4.1.De curator vordert bij vonnis, voor zover mogelijk uitvoerbaar bij voorraad:
primair
a. a) voor recht te verklaren dat [gedaagde01] c.s. hun bestuurstaak kennelijk onbehoorlijk hebben vervuld, dat dit kennelijk onbehoorlijke bestuur een belangrijke oorzaak is van het faillissement van Dudok Groep en dat [gedaagde01] c.s. hoofdelijk aansprakelijk zijn voor het faillissementstekort (ex artikel 2:248 lid 1 en lid 7 BW),
b) [gedaagde01] c.s. hoofdelijk, des dat de één betalende de ander zal zijn bevrijd, althans één of meerderen van hen, te veroordelen tot schadevergoeding, op te maken bij staat, te vermeerderen met de wettelijke rente vanaf datum faillissement, althans vanaf de dag der dagvaarding, althans hen te veroordelen tot betaling aan de curator van dat wat de rechtbank juist en rechtvaardig acht,
c) [gedaagde01] c.s. hoofdelijk, des dat de één betalende de ander zal zijn bevrijd, althans één of meerderen van hen, zal veroordelen tot betaling van een voorschot op de faillissementskosten ten belope van € 500.000,00, althans tot betaling van een bedrag dat de rechtbank juist en rechtvaardig acht,
subsidiair
d) voor recht te verklaren dat [gedaagde01] c.s. ieder afzonderlijk onrechtmatig hebben gehandeld jegens de gezamenlijke schuldeisers van Dudok Groep en hoofdelijk aansprakelijk zijn voor de schade die de gezamenlijke schuldeisers hebben geleden als gevolg van hun handelen (ex artikel 6:162 BW),
e) [gedaagde01] c.s. hoofdelijk, des dat de één betalende de ander zal zijn bevrijd, althans één of meerderen van hen, te veroordelen tot schadevergoeding, op te maken bij staat, te vermeerderen met de wettelijke rente vanaf datum faillissement, althans vanaf de dag der dagvaarding, althans hen te veroordelen tot betaling aan de curator van dat wat de rechtbank juist en rechtvaardig acht,
f) [gedaagde01] c.s. hoofdelijk, des dat de één betalende de ander zal zijn bevrijd, althans één of meerderen van hen, zal veroordelen tot betaling van een voorschot op de schade ten belope van € 500.000,00, althans tot betaling van een bedrag dat de rechtbank juist en rechtvaardig acht, en
meer subsidiair
g) [gedaagde01] c.s. te veroordelen tot betaling aan de curator van een bedrag gelijk aan het tekort als bedoeld in artikel 2:216 lid 3 BW, met een maximum van het faillissementstekort, ontstaan als gevolg van het dividendbesluit, te vermeerderen met de wettelijke rente vanaf 31 augustus 2018, althans hen te veroordelen tot betaling aan de curator van dat wat de rechtbank juist en rechtvaardig acht,
meer subsidiair (ten aanzien van [gedaagde01] )

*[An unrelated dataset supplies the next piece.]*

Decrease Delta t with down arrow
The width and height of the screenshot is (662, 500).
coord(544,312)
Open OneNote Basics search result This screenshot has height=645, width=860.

h) voor recht te verklaren dat [gedaagde01] zijn bestuurstaak onbehoorlijk heeft vervuld en aansprakelijk is voor de schade die Dudok Groep daardoor heeft geleden (ex artikel 2:9 jo. 2:11 BW),
i. i) [gedaagde01] te veroordelen tot schadevergoeding, op te maken bij staat, te vermeerderen met de wettelijke rente vanaf datum faillissement, althans vanaf de dag der dagvaarding, althans hem te veroordelen tot betaling aan de curator van dat wat de rechtbank juist en rechtvaardig acht, en
j) [gedaagde01] te veroordelen tot betaling van een voorschot op de schade ten belope van € 500.000,00, althans tot betaling van een bedrag dat de rechtbank juist en rechtvaardig acht, en
ten aanzien van [gedaagde01] c.s.
k) [gedaagde01] c.s. hoofdelijk, des dat de één betalende de ander zal zijn bevrijd, althans één of meerderen van hen te veroordelen in de proceskosten, de beslagkosten ad € 4.646,84 daaronder begrepen.